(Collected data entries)
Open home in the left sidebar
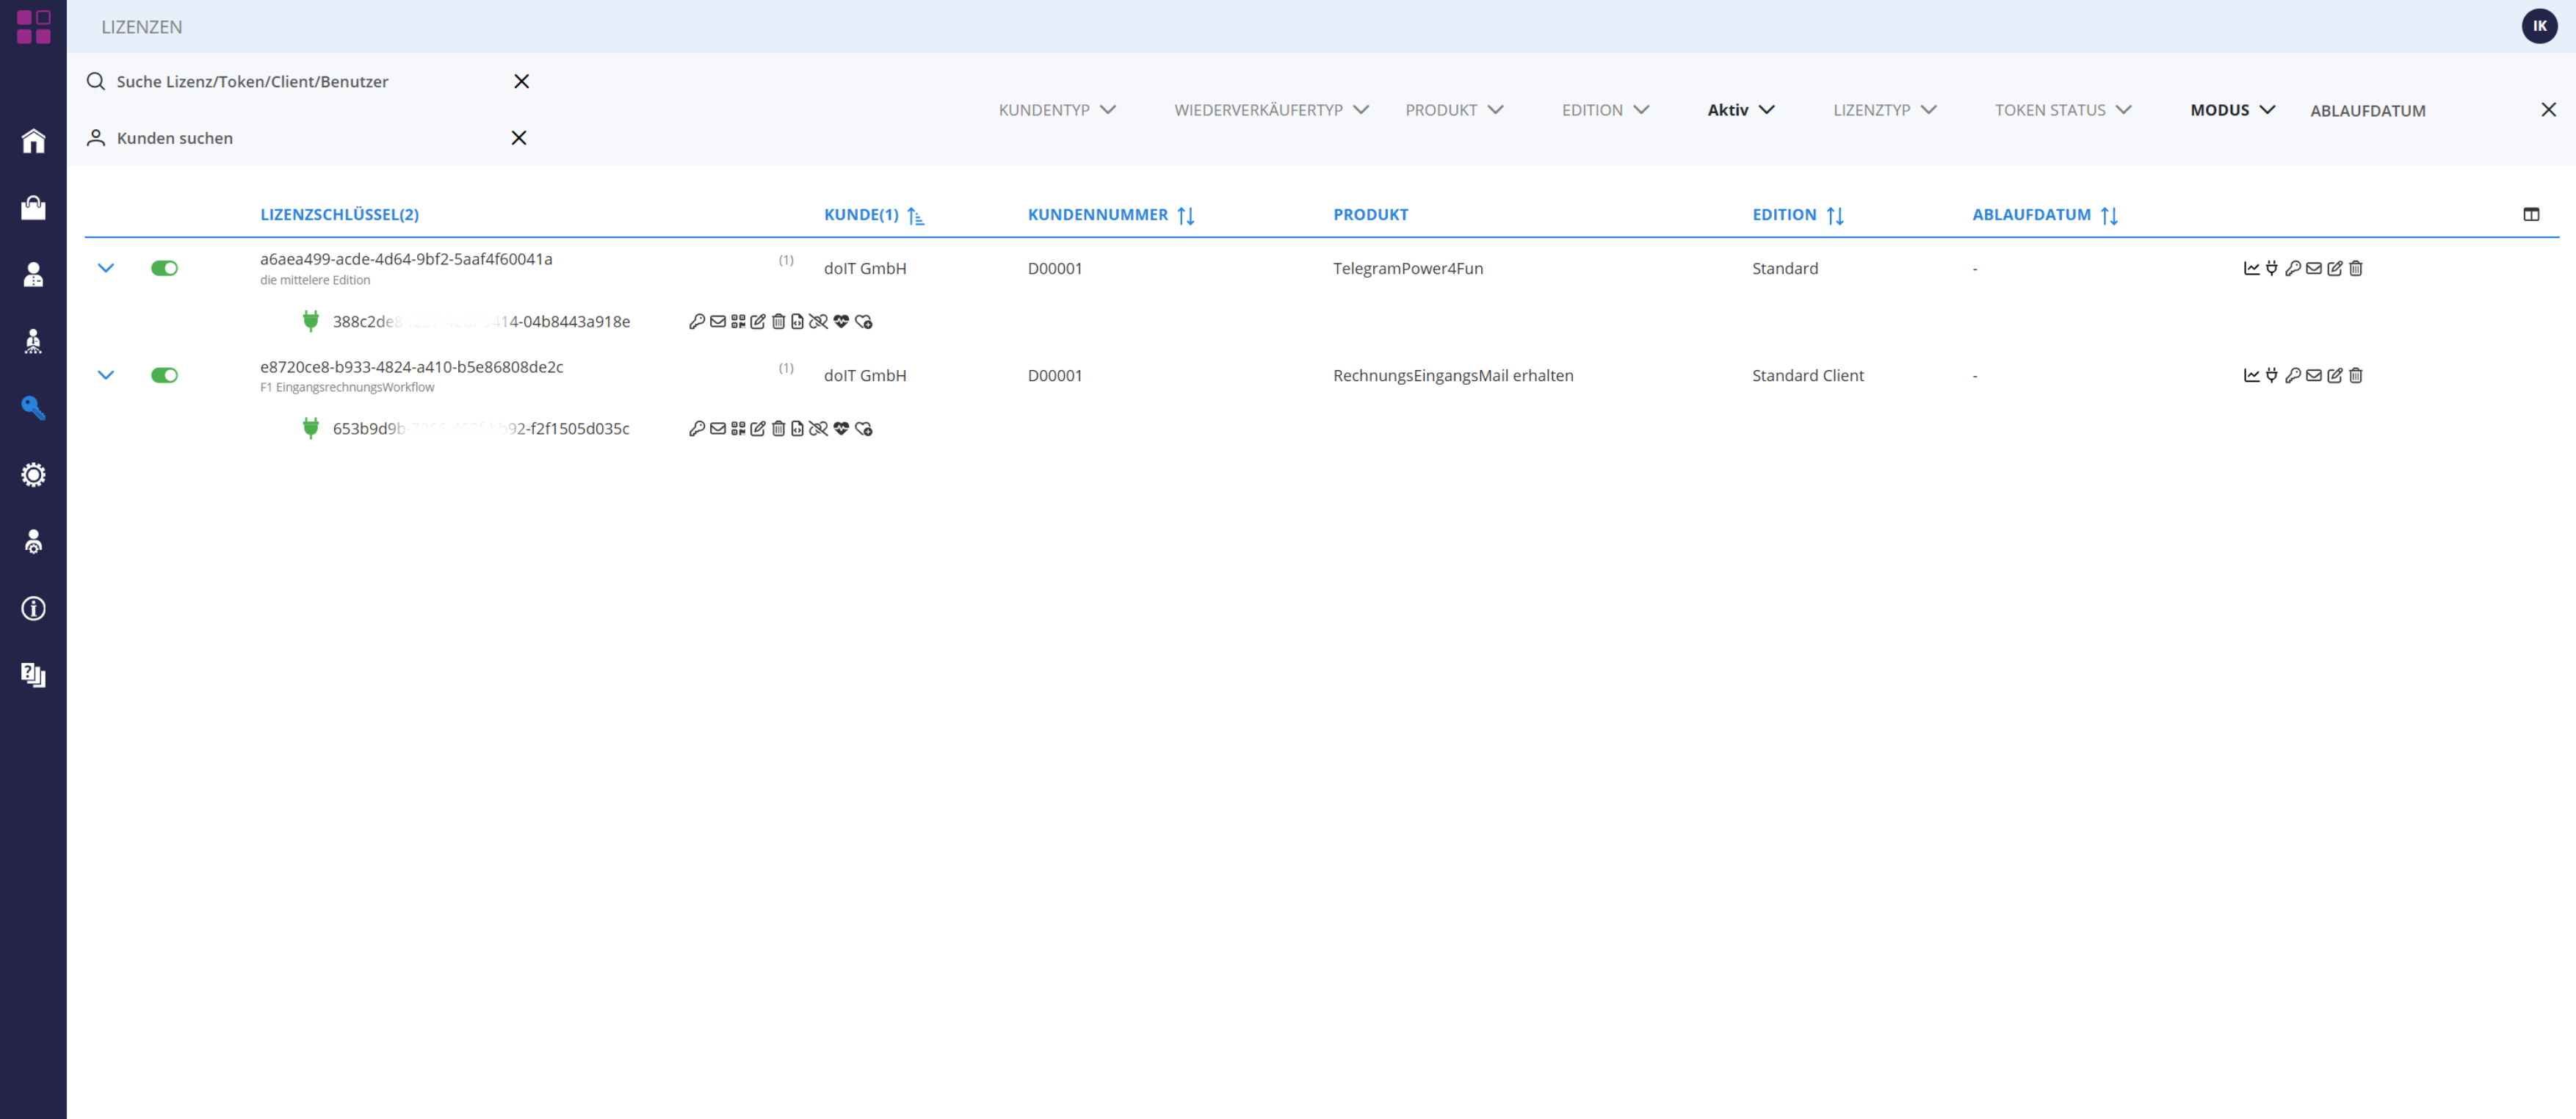This screenshot has width=2576, height=1119. (33, 141)
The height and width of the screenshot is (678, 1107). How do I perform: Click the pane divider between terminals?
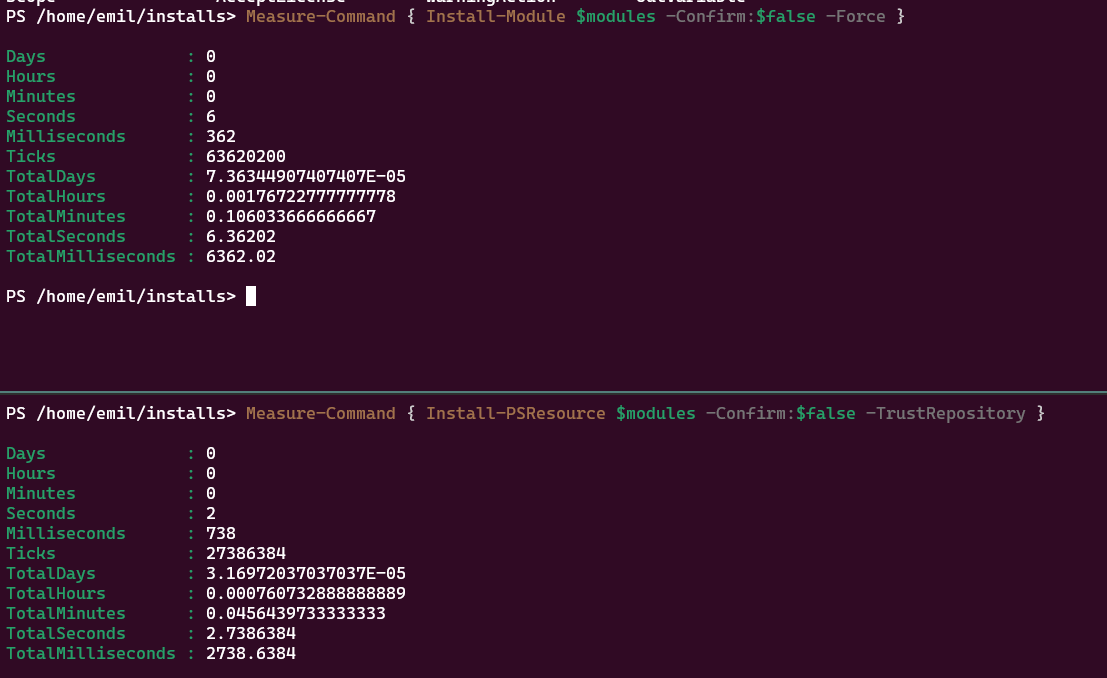pos(554,391)
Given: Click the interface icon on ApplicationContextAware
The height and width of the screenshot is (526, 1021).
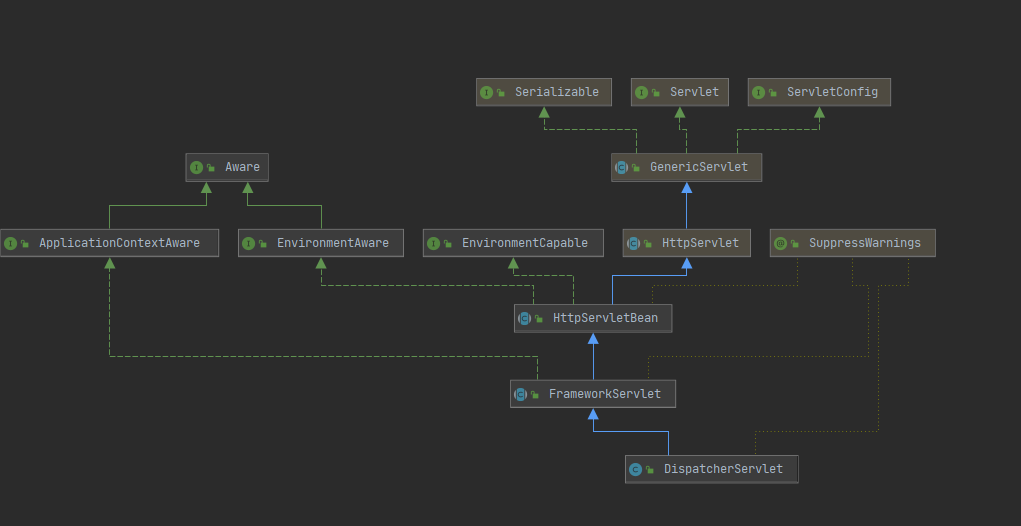Looking at the screenshot, I should (x=10, y=243).
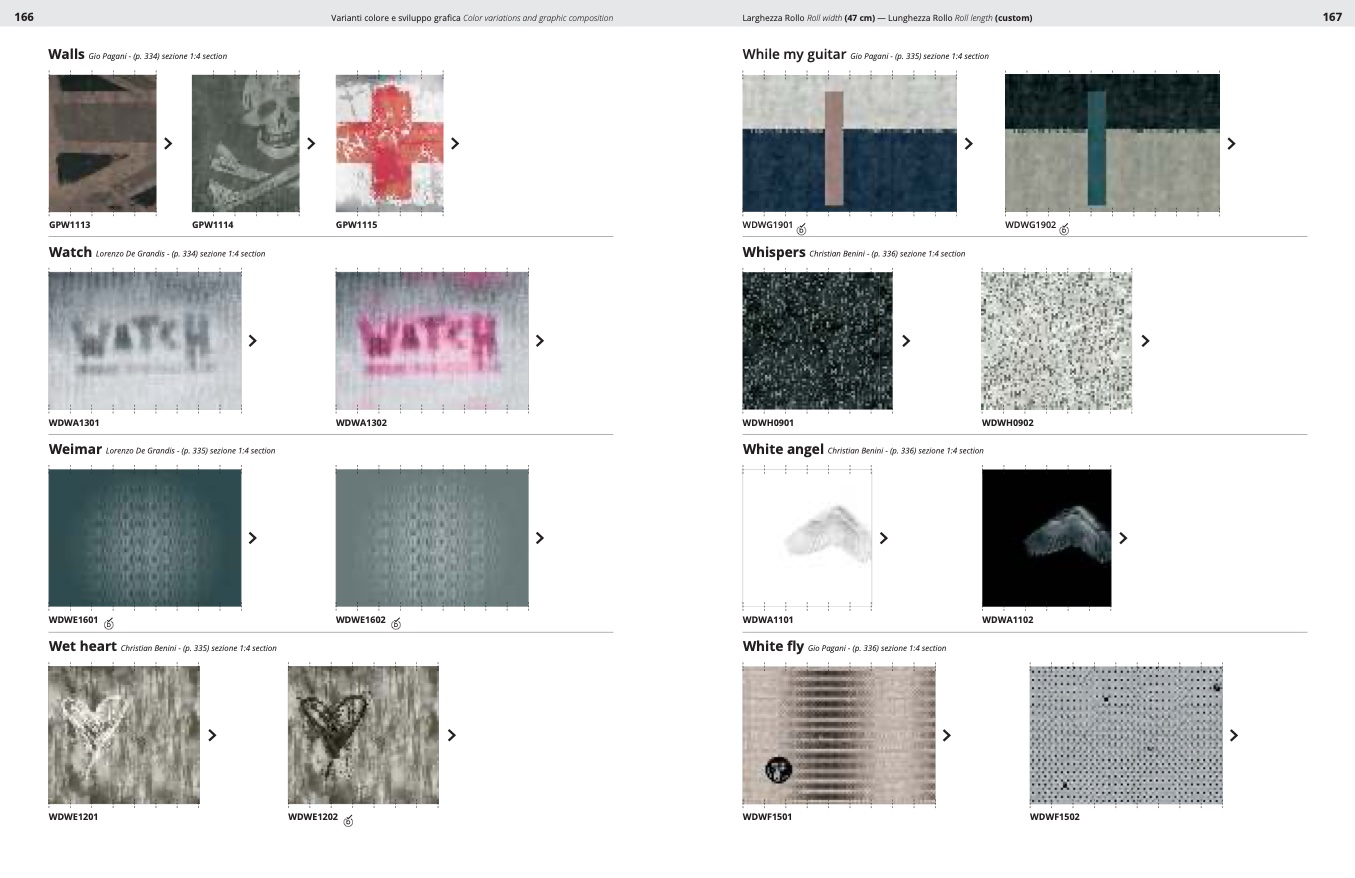Select the grey Watch WDWA1301 image
1355x878 pixels.
pyautogui.click(x=145, y=340)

TASK GOAL: Format every line of the records above as a numbered list, leaving out blank lines and any pictures.

OUTPUT BELOW:
1. Open home in the left sidebar
2. This screenshot has width=2576, height=1119. (33, 141)
3. The height and width of the screenshot is (678, 1107). How do I perform: Click the pane divider between terminals?
4. pos(554,391)
5. Given: Click the interface icon on ApplicationContextAware
6. The height and width of the screenshot is (526, 1021).
7. Looking at the screenshot, I should (x=10, y=243).
8. Select the grey Watch WDWA1301 image
9. 1355x878 pixels.
10. pyautogui.click(x=145, y=340)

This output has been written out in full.